Texto selecionado

André di Bernardi Batista Mendes
Estado de Minas: 03/05/2014
O romancista português Valter Hugo Mãe traça em prosa poética o destino de uma menina islandesa |
A Cosac Naify acaba de lançar A desumanização, quarto livro do poeta e escritor Valter Hugo Mãe publicado pela editora. A história se passa na paisagem inóspita dos fiordes islandeses e é narrada por uma menina de 11 anos, Halla, que conta, de maneira muito especial, o que lhe resta depois da morte da irmã gêmea. Valter, pela primeira vez, ultrapassa na sua narrativa as fronteiras portuguesas. Já de cara uma porrada, pois o leitor se depara com o enterro da criança Sigridur. Cabe neste ambiente, nesta trilha nada convencional, a paranoia que devasta uma família, a ruptura da infância, o contato com a dor e o consequente amadurecimento precoce. Perder gera consequências. Para terminar o romance, o escritor passou um bom tempo, entre idas e vindas, naquele país, a Islândia, um lugar mais estrangeiro que tudo.
Encarar um Valter Hugo Mãe não é tarefa das mais simples. É preciso fôlego e coragem para enfrentar um turbilhão de sentidos e sentimentos. A poesia, a prosa de Valter caminha no sentido da esperança, com toda carga, negativa (pois vivemos num mundo desfeito para utopias) e positiva (esperança é sinônimo, signo de estrada, ponte que religa céu e homem).
Tanta sensibilidade, tanta lucidez nos fazem perceber o breu, as broncas do mundo. As ferramentas, a broca, a maturidade artística de Valter Hugo confirmam o quase óbvio, que falta muito pouco para chegarmos ao desumano que existe, como pedra, como uma besta/fera, em todos nós. Esta é uma das chaves, esta é uma das funções mais estranhas do escritor, captar, através dos dilemas humanos, dos cheiros, das cores, das árvores, do frio, do gelo, do sol e da lua, o que nos escapa, o que está ali, mas não se mostra.

Dados brutos
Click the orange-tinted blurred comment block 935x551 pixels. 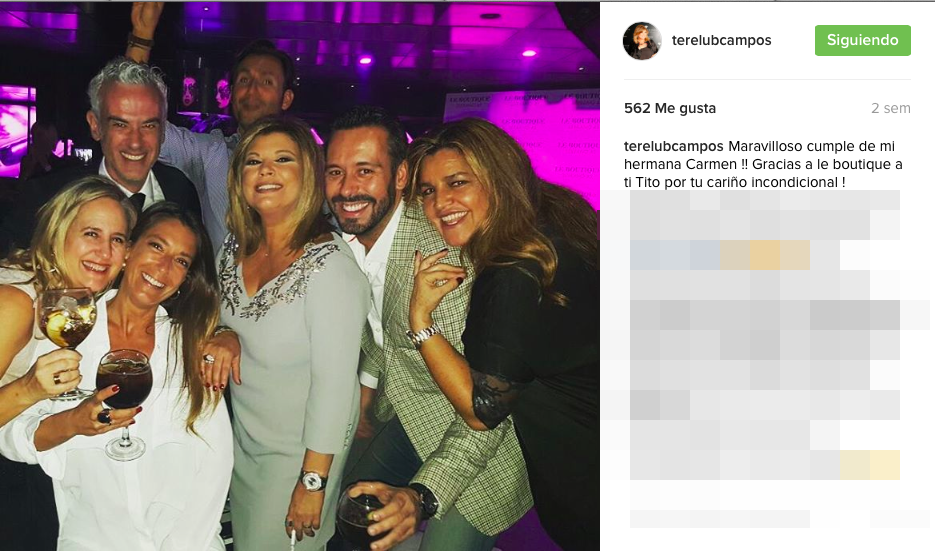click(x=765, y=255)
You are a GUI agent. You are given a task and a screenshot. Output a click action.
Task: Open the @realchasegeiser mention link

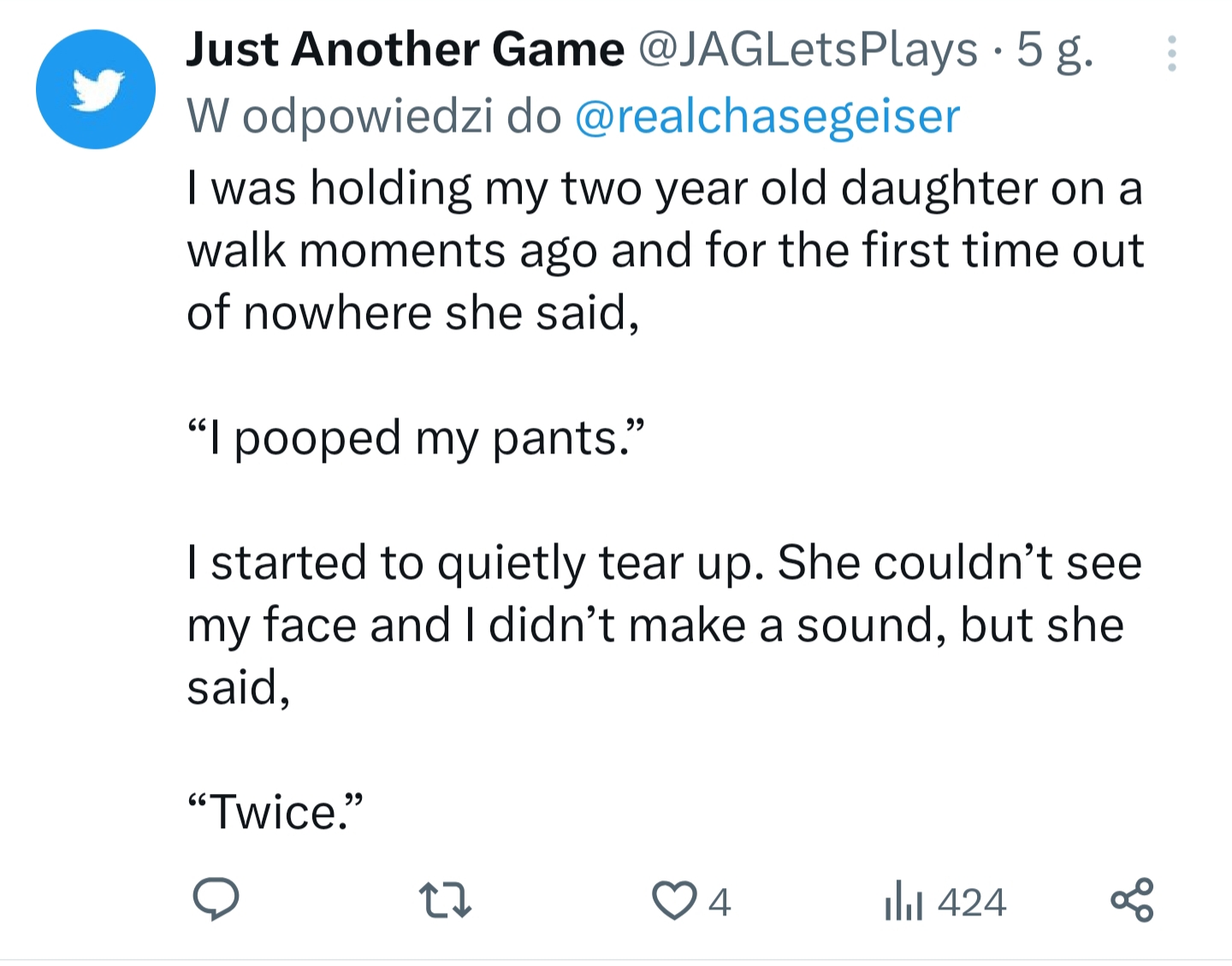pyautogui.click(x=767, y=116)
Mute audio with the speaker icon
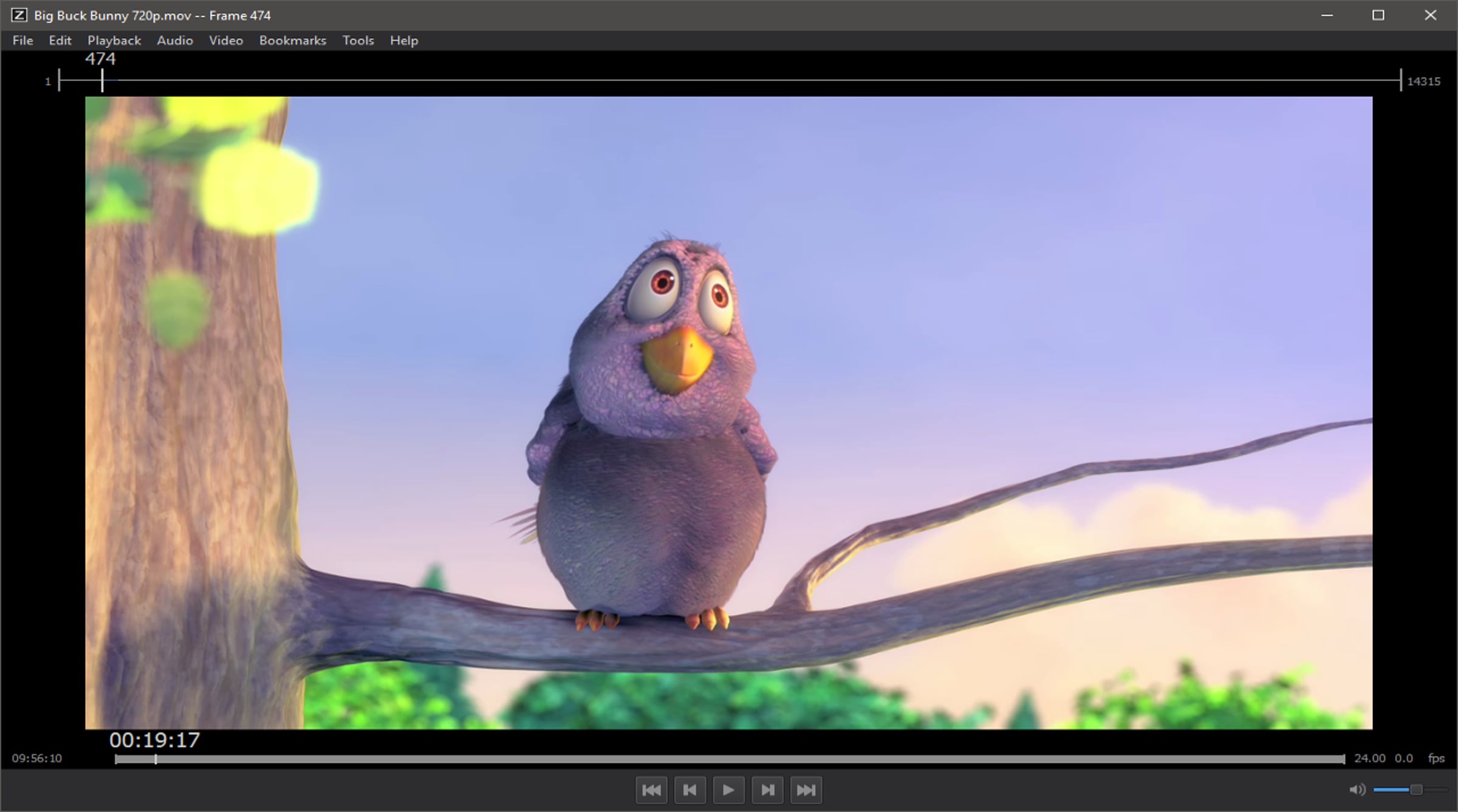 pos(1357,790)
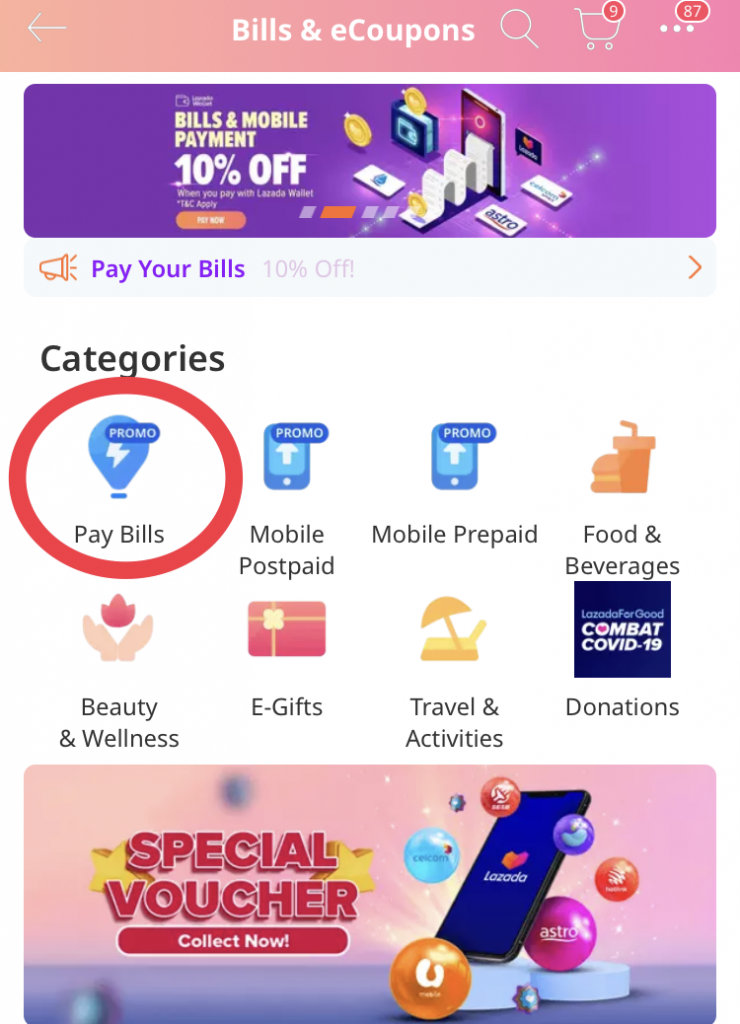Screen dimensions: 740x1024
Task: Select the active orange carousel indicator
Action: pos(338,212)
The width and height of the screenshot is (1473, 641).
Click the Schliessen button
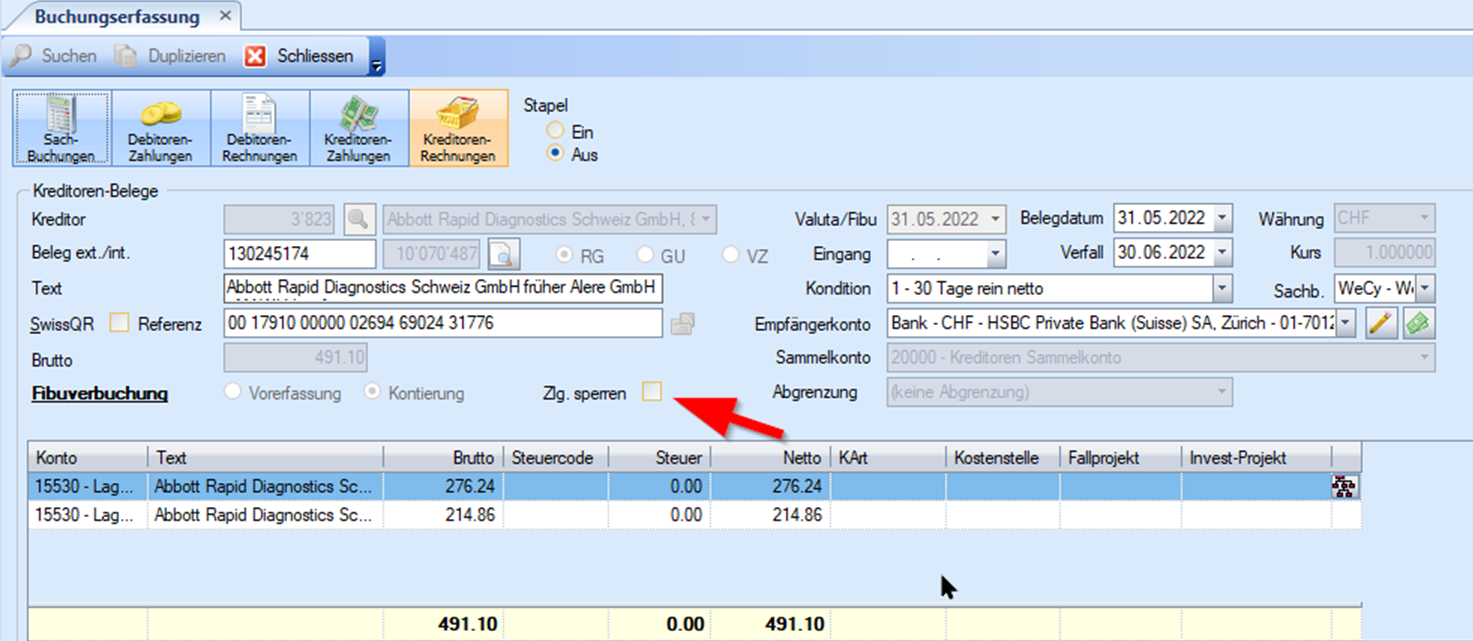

Instrução 1
Segundo a resenha sobre A desumanização, qual é a idade da menina que narra a história?
Instrução 2
Prossiga a resenha sobre A desumanização, redigindo o trecho que viria logo após a sua última frase.
Os itens provêm de uma fonte distinta da do texto.

Resposta final 1
Onze anos.

Resposta final 2
Ler Valter Hugo é ficar, é permanecer muito perto do sonho, muito dentro de neblinas. Seguindo um rumo próprio, o que é constante em suas obras, o livro alcança profundidades. Valter Hugo provoca sustos, prioriza o estranhamento, alcança sombras e abre portas para os leitores, portais que revelam lugares perigosos que existem no de dentro, no segredo de todas as coisas. Valter Hugo apenas provoca, mas não atiça, não afirma firmes certezas. Esse tipo de estilo, esse tipo de conduta, esse tipo único de literatura surge do inaudito.
Valter Hugo, nos seus livros, com suas palavras, encontra brechas para se mostrar como veio ao mundo e o que fica desta surpresa remete aos trâmites da alma, remete ao descampado de um peito que se transforma por meio do verbo e principalmente através da dura poesia. Surge um rosto feito de fragilidades, feito de ternuras, comprimido pelos desacertos, pelas misérias, e, claro, pelo mistério infinito. Valter Hugo revela para o mundo apenas um rosto humano. O corpo, assim como a vida, é cheio de urgências.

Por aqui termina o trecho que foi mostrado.